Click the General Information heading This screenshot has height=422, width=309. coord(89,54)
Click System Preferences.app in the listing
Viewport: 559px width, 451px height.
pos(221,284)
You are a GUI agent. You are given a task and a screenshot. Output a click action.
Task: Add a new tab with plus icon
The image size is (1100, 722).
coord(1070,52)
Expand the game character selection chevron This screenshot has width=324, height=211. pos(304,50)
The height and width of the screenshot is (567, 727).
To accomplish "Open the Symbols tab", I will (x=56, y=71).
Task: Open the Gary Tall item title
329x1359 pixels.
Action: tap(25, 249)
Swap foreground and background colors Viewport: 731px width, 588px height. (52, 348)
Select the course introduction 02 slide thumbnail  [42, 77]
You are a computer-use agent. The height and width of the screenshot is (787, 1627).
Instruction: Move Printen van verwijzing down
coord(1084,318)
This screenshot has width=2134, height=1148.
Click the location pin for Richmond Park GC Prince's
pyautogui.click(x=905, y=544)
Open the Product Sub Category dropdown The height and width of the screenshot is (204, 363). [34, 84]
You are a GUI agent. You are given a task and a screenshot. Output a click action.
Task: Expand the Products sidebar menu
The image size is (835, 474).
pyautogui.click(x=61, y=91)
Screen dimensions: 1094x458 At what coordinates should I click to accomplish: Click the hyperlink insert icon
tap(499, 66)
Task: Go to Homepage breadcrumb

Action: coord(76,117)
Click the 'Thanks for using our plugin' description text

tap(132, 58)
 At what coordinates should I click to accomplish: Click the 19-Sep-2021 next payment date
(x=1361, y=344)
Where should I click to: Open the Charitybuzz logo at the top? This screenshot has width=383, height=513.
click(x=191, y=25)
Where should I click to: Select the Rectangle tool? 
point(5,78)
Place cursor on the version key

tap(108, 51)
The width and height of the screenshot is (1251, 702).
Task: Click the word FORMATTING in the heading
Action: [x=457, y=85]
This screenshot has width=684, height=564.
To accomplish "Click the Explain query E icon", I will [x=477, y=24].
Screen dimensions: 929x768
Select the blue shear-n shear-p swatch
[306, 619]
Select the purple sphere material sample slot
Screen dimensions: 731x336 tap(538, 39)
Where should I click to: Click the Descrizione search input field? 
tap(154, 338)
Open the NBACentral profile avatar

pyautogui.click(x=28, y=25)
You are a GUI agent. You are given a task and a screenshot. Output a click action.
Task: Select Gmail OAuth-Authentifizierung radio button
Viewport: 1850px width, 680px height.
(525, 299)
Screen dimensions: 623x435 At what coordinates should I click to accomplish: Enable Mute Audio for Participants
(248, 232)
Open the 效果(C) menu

==================================================

Show every line above where "menu" is found.

Task: Expand the Products sidebar menu
Open the 效果(C) menu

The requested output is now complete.